[Data listing — start]

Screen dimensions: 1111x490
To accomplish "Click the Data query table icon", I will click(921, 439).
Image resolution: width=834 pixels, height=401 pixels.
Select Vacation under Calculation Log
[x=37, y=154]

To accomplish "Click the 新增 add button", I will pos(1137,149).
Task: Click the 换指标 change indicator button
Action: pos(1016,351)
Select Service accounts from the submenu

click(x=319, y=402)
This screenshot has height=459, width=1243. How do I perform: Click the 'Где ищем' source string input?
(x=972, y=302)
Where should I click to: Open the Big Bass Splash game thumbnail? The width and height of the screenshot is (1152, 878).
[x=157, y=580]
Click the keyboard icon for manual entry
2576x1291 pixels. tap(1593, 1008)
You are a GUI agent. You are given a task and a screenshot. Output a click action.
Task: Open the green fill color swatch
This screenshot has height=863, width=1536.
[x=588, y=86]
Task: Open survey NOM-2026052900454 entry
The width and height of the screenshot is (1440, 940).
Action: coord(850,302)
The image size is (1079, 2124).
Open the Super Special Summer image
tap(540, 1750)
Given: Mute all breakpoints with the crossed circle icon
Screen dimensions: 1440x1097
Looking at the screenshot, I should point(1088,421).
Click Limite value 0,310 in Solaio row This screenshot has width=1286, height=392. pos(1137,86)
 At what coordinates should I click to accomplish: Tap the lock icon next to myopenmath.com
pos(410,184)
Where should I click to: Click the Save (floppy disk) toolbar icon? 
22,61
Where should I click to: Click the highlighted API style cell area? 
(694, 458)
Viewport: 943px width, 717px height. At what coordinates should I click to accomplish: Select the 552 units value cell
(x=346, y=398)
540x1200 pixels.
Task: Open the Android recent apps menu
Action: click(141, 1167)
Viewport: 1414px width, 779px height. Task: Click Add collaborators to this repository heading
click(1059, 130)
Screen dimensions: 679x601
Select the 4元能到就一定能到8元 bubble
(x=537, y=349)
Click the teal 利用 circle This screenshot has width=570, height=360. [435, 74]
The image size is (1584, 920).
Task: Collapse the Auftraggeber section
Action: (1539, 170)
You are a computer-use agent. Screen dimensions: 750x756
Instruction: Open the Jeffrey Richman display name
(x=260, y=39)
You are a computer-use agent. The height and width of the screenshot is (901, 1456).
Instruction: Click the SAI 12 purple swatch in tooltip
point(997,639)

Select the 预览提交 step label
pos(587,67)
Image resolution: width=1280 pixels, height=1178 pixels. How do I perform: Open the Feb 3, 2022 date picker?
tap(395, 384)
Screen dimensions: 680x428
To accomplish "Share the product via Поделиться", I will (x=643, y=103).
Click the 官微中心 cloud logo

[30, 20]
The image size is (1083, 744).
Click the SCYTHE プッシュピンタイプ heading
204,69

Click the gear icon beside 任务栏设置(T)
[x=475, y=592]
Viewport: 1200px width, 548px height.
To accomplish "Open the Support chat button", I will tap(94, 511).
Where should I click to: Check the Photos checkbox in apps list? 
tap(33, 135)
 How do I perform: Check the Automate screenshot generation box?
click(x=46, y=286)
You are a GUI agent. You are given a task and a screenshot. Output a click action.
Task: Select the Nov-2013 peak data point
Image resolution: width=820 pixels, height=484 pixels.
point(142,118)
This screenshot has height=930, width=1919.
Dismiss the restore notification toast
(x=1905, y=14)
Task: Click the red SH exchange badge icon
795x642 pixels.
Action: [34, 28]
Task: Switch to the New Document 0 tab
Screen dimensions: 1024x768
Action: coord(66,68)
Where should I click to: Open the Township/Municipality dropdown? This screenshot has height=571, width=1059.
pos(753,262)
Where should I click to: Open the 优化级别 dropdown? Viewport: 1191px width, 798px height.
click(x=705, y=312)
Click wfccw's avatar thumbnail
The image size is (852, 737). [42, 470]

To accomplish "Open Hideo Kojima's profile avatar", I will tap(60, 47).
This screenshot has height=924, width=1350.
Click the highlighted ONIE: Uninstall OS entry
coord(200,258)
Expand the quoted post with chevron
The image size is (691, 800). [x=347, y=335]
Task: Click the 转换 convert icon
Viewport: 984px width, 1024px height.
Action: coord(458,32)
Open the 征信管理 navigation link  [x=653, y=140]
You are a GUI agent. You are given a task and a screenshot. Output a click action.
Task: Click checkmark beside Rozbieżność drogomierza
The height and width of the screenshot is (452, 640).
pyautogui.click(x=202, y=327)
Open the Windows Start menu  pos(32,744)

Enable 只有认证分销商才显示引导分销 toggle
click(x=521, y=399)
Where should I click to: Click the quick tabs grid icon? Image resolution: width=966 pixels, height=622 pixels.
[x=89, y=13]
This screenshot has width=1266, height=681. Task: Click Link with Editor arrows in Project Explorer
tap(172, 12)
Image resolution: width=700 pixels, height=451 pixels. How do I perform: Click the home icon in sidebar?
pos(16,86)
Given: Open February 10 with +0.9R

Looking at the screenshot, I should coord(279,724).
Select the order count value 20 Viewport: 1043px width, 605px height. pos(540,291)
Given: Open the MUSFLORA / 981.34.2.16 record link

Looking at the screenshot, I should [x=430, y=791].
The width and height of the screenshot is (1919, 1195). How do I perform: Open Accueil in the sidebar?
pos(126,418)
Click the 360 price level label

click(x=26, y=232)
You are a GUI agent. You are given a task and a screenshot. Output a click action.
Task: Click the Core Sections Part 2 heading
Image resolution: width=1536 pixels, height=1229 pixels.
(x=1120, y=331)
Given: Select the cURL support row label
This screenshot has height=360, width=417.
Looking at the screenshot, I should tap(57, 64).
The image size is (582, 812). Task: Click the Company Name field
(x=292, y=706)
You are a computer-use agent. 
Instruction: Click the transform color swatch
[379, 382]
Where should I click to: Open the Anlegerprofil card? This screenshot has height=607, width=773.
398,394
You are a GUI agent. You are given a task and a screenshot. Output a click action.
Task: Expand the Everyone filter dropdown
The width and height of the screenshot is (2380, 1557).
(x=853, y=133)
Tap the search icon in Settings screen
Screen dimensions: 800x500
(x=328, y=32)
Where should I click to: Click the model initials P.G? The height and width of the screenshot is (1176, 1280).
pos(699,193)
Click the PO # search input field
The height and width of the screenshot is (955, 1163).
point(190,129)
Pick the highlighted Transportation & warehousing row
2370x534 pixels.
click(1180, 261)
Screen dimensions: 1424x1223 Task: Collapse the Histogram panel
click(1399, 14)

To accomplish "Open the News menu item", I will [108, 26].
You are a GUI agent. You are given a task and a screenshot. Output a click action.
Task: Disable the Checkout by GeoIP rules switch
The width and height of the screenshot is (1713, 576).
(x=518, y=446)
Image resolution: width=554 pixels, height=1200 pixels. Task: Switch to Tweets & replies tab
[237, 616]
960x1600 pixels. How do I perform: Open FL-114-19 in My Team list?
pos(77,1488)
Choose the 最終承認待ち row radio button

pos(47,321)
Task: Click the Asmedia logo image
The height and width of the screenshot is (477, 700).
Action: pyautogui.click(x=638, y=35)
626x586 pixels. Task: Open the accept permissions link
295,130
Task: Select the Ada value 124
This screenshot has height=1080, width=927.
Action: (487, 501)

[Data listing — finish]

Work to complete — How many lines of the records contain the word "computer"? Reply with the number and nothing else.

Result below — 3